あと,原告側に反例提示を課すことによって,原告側の形勢が不利になるような事件は,これまでに見てきた事例の中ではそれほど多いとは言えなさそうです。

福島VBAC訴訟は,標準的な文献に依拠した非常に適切な鑑定書が提出されているのですが,それでも原告勝訴にした裁判長の判断手法はひどいものです(何しろ争点と認定過失が,違うのですから)。鑑定書の要約などは拙サイトに掲載する予定なのですが,なかなか手が回らなくてお待ちの方には申し訳ないところです。

だいたい理解できたつもりなんですが、

「予見可能性」認めてたら、フィルター素通しじゃないの、要件として立てておく意味あるの、って。
控訴審中の事案で言及しにくいかもしれませんが、今までのロジックで行くと「予見可能性」をフィルターにしなければ割り箸事件類似(あくまで類似)に事案は容易に「過失あり」になってしまうような。
と思って割り箸事件関連のエントリを読み直したんですが、今回の判決ロジックを教えて頂いてモトケン先生が割り箸事件判決(刑事)どこに着眼していたのか理解できたような気がします。当時はほとんど理解できませんでした。

小生もよく理解できないのですが、割り箸事件の時には因果関係はないが、結果の回避義務はあった(期待権の侵害??)という判決だったような気がします。
同じ刑事裁判でも原告側に反例提示を課すものから、因果関係すらないのに過誤を認めるものまで様々な気がしますが、裁判官によるのでしょうか?
それとも、最近の医療崩壊を受けて、医療訴訟に対する考え方が変わってきているのでしょうか?

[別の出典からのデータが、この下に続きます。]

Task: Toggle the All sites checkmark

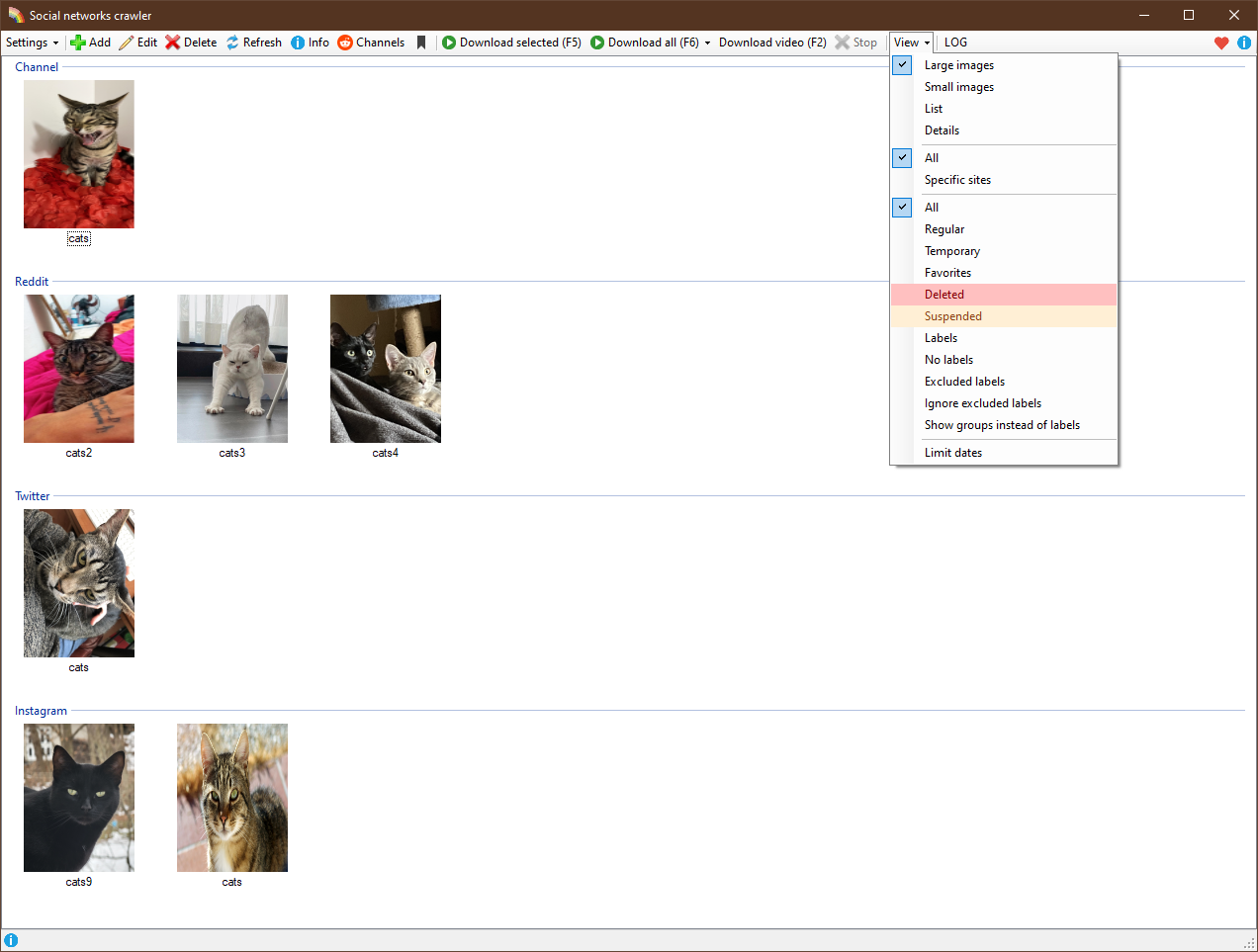Action: (x=902, y=158)
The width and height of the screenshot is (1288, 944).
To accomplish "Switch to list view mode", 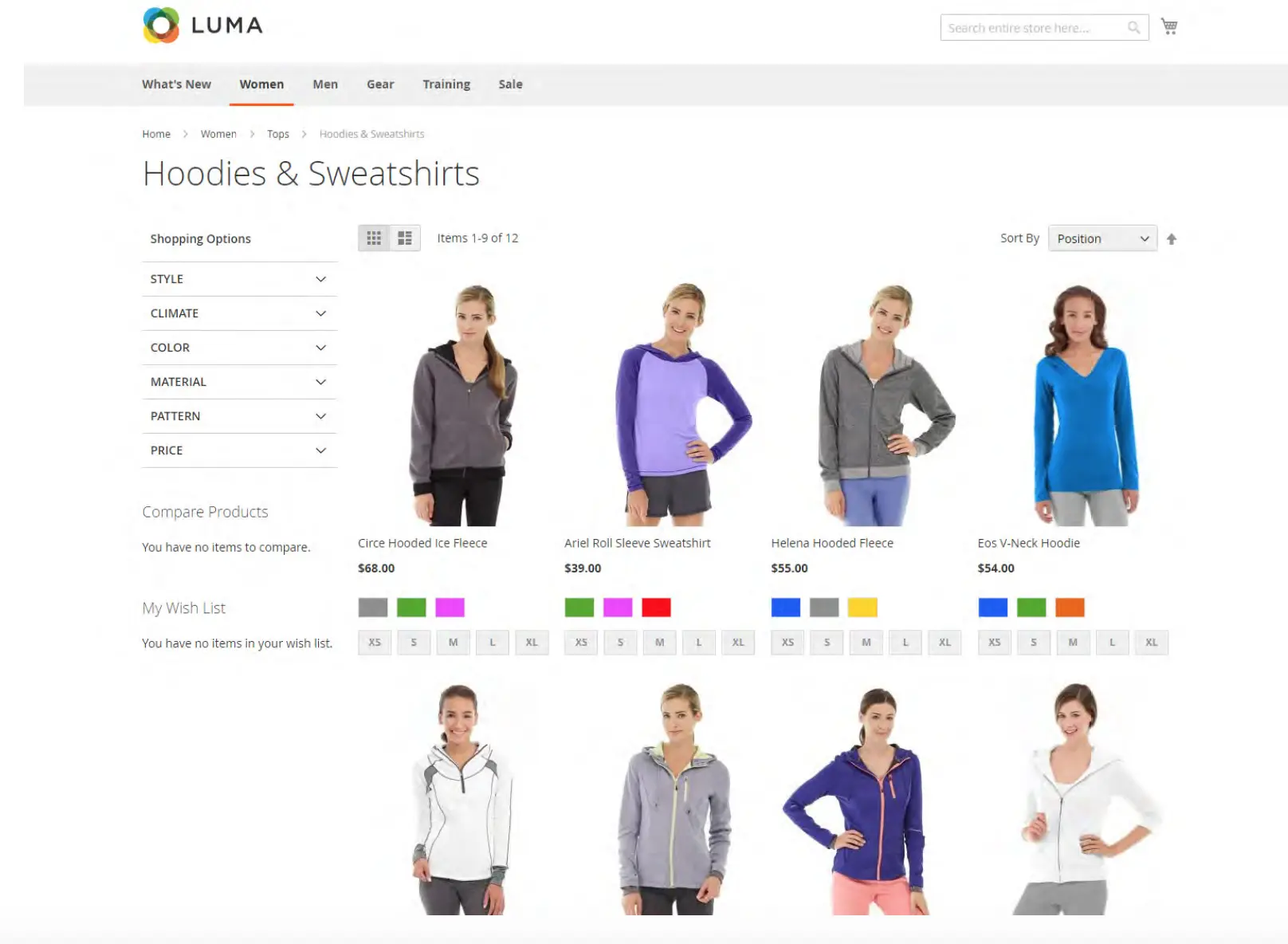I will pyautogui.click(x=405, y=238).
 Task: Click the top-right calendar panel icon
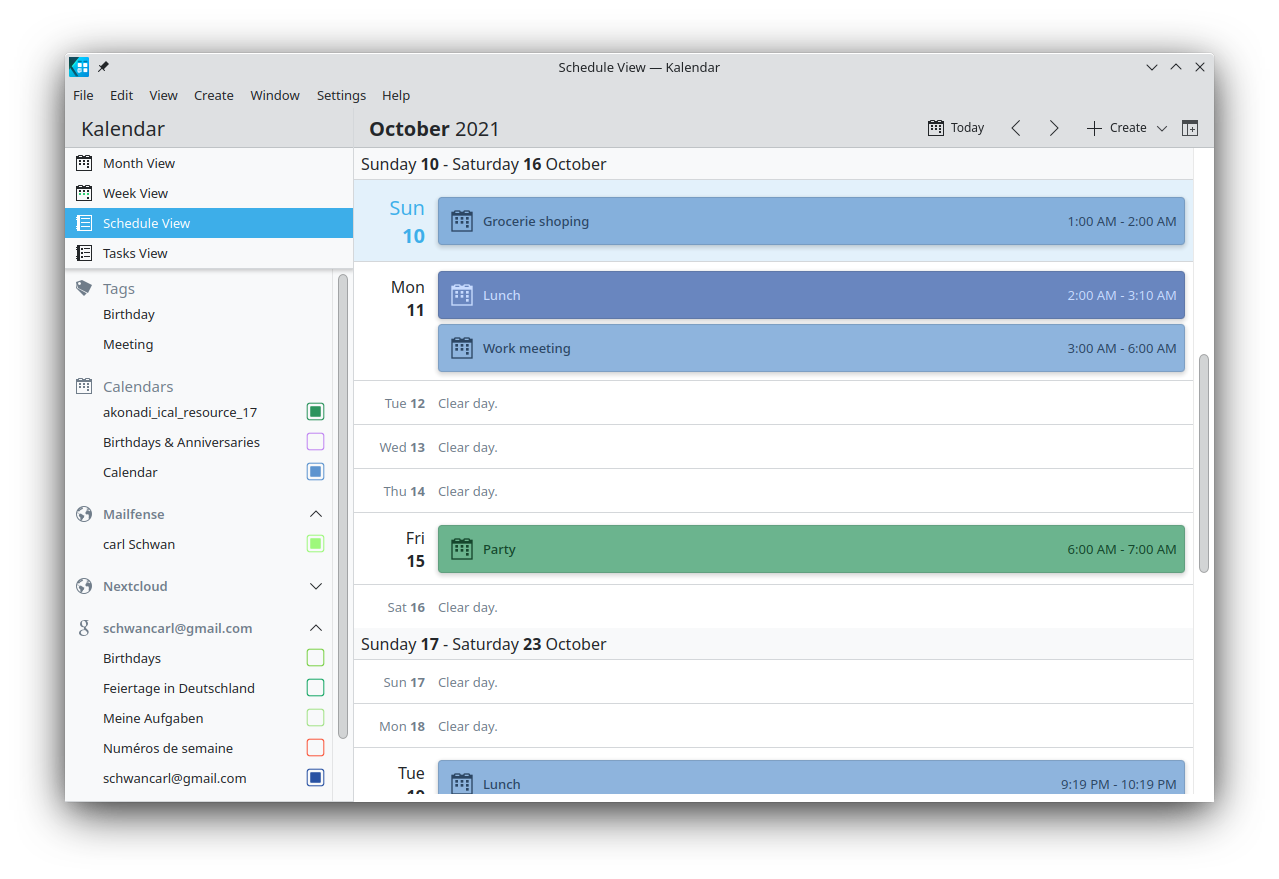(x=1189, y=128)
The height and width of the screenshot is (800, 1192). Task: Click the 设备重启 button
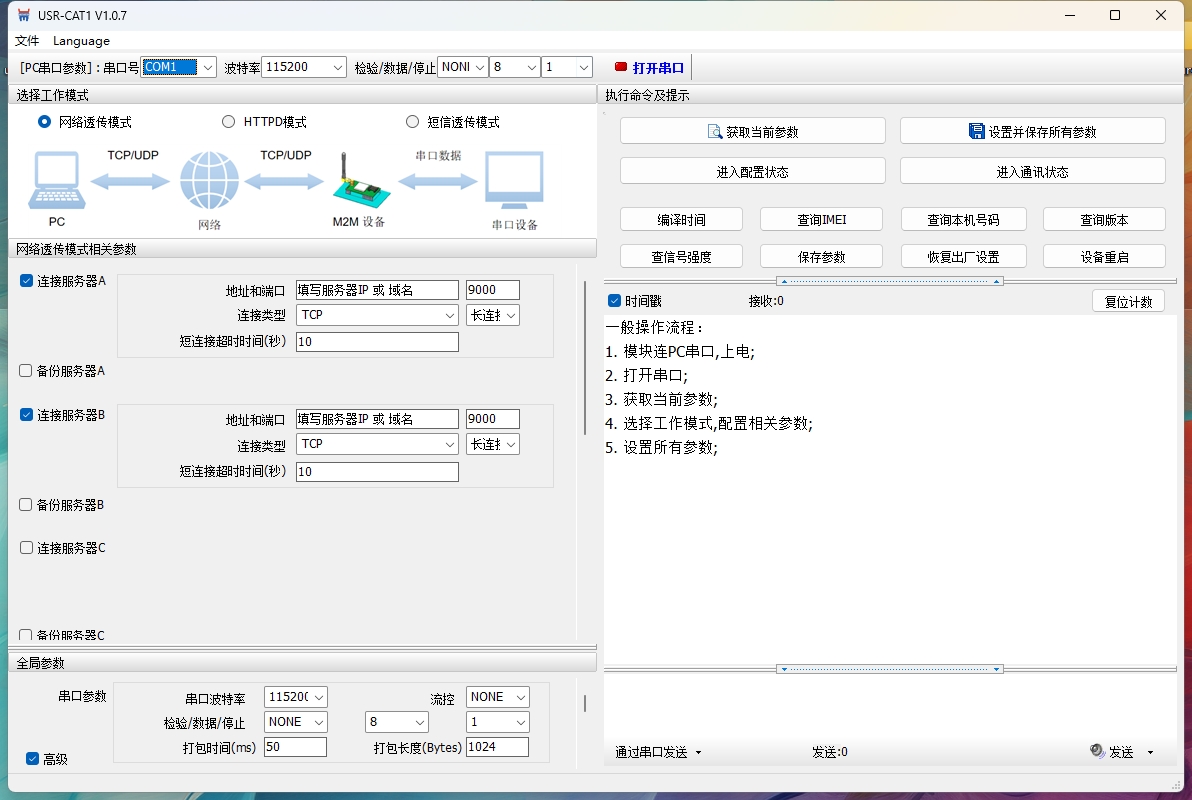(1104, 257)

このスレと前スレのfuka_fukaさまとYUNYUNさまのコメントを念頭に、エントリ「割りばし事故無罪判決の理論と現実」とそのコメントを読めば違いが見えてくると思います(なんて分かったように言ってますが、モトムツッコミ)

 「割りばし事故無罪判決の理論と現実
 2006年4月 3日付けのエントリです。

事故レスです。”てにをは”ミスが複数ありました。
脳内削除・追加で善解願いますm(_ _)m

事故・・・

前スレの立木 志摩夫さんのサイコロの例えが、予見可能性、回避可能性の説明として分かりやすいですね。そうするとおよそ救急医療などは、瞬間瞬間の判断で何度もサイコロを振っているのですから、「回避義務」という考えを導入しなければ、訴訟の争点だらけになってしまいます。回避義務あるいは回避可能性を支持する反例を相当数提示すべきというのは医療側にとっては納得できる判決です。
これは刑事訴訟に限ったことでしょうか?民事でも同様の理論が成り立つのでしょうか?
それとも地裁の判決なので判例としては残らないのでしょうか?

 裁判所の業界用語では、高裁と最高裁が「判例」で、地裁と簡裁は「判決例」というそうです。ただ、各種判例集(たとえば医事判例百選とか、サイバー法判例解説とか、平成XX年重要判例とか、公務員判例百選私家版wとか)では、地裁や簡裁の「判決例」でも、重要判決は「判例」として掲載されて広く読まれているようです。
 刑事と民事は厳密に違いますが、不法行為法(民法709条以下)での、故意過失、違法性、因果関係なんかは、ここ30年で、相当な部分が刑法のそれから援用される(パクられるw)学説や判例・判決例が増加しました。

No.34 uchitama さま

割り箸事件の時には因果関係はないが、結果の回避義務はあった(期待権の侵害??)という判決だったような気がします。

「期待権の侵害」は民事での用語で、刑事事件ではなじまない概念です。
刑事一審無罪判決を要約するのであれば、「過失はあったかもしれない(より適切な診断を行うべきだったかもしれない)が、仮に当時理論上考えられるベストを尽くしても究明は無理だった以上、因果関係はないので、業務上過失致死にはあたらない」 という感じでしょうか。
(因果関係ないけど過失はあったじゃん、という指摘をしたというニュアンスではない)

同じ刑事裁判でも原告側に反例提示を課すものから、因果関係すらないのに過誤を認めるものまで様々な気がしますが、裁判官によるのでしょうか?

まずは「(立証された)事実関係」が第一です。
法曹でも、長々とした事実関係の検討をすっとばして「裁判所の(法的)判断」の部分(判例雑誌だと傍線が引いてある部分)にとびついてしまいがちなので、非法曹がそこまで時間をかけて読み込むのは困難とは思われますが。

裁判官による違いも当然ありますが、その前に、まず比較対象とする事件が、事実関係においてどこが共通していてどこに差異があるのかを見極めてからでないと、単なる印象論に終わってしまう可能性があります。